Fünf Zimmer in Shanghai

Es war heiß, als wir Mitte August 2013 in Shanghai eine Dauerbleibe suchten. Höllisch heiß. 40 Grad. Tag für Tag sammelte eine Maklerin, einmal auch ein Makler, uns in unserer Übergangswohnung ein, um uns unsere Wohnträume zu erfüllen. Bisweilen war es ein Alptraum. Wie die Handvoll Häuser, mit denen unsere Besichtigungstour begann. Monatelang nicht bewohnt. Heiß, stickig, stinkig.
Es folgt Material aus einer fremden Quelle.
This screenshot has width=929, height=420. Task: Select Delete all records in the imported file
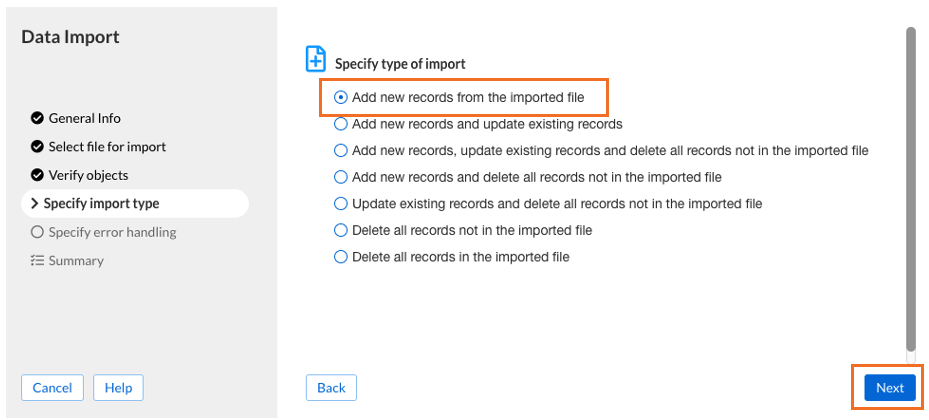click(341, 257)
Dunkelbraune Cordsofas mit Schimmelspuren.

Wir wollten möbliert mieten. Oder der vierstöckige Palast, lichtdurchflutet, reichlich Platz, schöne Umgebung. Doch ohne ein Möbelstück und die Miete um das Doppelte über dem Betrag, den der Arbeitgeber übernimmt. Die Villa mit dem sechs Meter hohen Wohnzimmer, Stuck, Galerie, elegantes wenn auch altmodisches Ambiente. Heizung mit Strom per Klimaanlage. Hören Makler nicht zu? F-U-S-S-B-O-D-E-N-H-E-I-Z-U-N-G war eine conditio sine qua non für die Anmietung. Auch wenn es im heißesten Sommer der Stadt schwerfiel, die unwirtlichen Wintermonate zu antizipieren. Auch das zweite Muss, fünf abgetrennte Schlafzimmer – drei für die Kinder, eines für die Eltern plus eines als Arbeitszimmer – schien den Vermittlern offenbar als bloße Verhandlungsbasis. Man stahl unsere Zeit, indem wir uns in Häusern mit wenigen, dafür riesigen Räumen tummelten. Spaßeshalber überlegten wir, ob die begehbaren Kleiderschränke zu Kinderzimmern mutieren könnten. Oder die fünf Bäder.

Witzig auch, dass eine Maklerin uns so lange überteuerte Immobilien mit Palast-Charakter anbot, bis sie unseren Unmut spürte. Die andere hingegen begann mit Schimmel-, Mini- und Stinkehäusern zum Niedrigpreis, ehe sie registrierte, dass wir den Etat gern auch ausschöpfen, wenn wir uns wohlfühlen. Der dritte gab nur ein kurzes Gastspiel, er schien nicht recht an unseren Vorstellungen interessiert. Gut, dass in China der Vermieter den Makler bezahlt. Nachdem sämtlich Unklarheiten beseitigt und eineinhalb Wochen vergeblicher Suche mit täglicher Besichtigungstour – bei 40 Grad Außentemperatur in leeren, nicht klimatisierten Häusern – verstrichen waren, war Licht am Ende des Haussuchungstunnels erkennbar. Eine passende Wohnstatt ging weg, bevor wir zuschlugen. Eine andere schlugen wir aus, weil das Mobiliar gar zu ziseliert aus dunklem Holz geschnitzt war, Modell deutsche Eiche in hässlich. Das nächste Haus passte, es hatte sogar richtige europäische Zentralheizung mit metallenen Heizkörpern an den Wänden. Für Shanghai extrem exotisch. Zurückzucken ließ uns die Distanz zur Schule mit dem Zwang für die vier schulpflichtigen Familienmitglieder, täglich den Hu Qing Ping Highway, eine der vielbefahrensten – und die längste – Straßen Chinas überqueren zu müssen. Lieber näher und weniger behaglich beheizt.

Wie unsere jetzige Bleibe. Wenn ich diese Geschichte zu Monitor (es wird sie ja kaum jemand auf Papier ausdrucken) bringe, spüre ich die Mängel. Drei Klimazonen unter einem Dach: Das Erdgeschoss dank Fußbodenheizung – Makler lernen auch hier, auf die Wünsche der Kunden einzugehen – subtropisch. Das Mittelgeschoss mit Kinder-, Arbeits- und Billardzimmer gemäßigt etwa wie die russische Tundra und das Studio mit dem Elternschlafzimmer unter dem Dach subpolar.

Aber die Winter sollen hier ja eher kurz sein.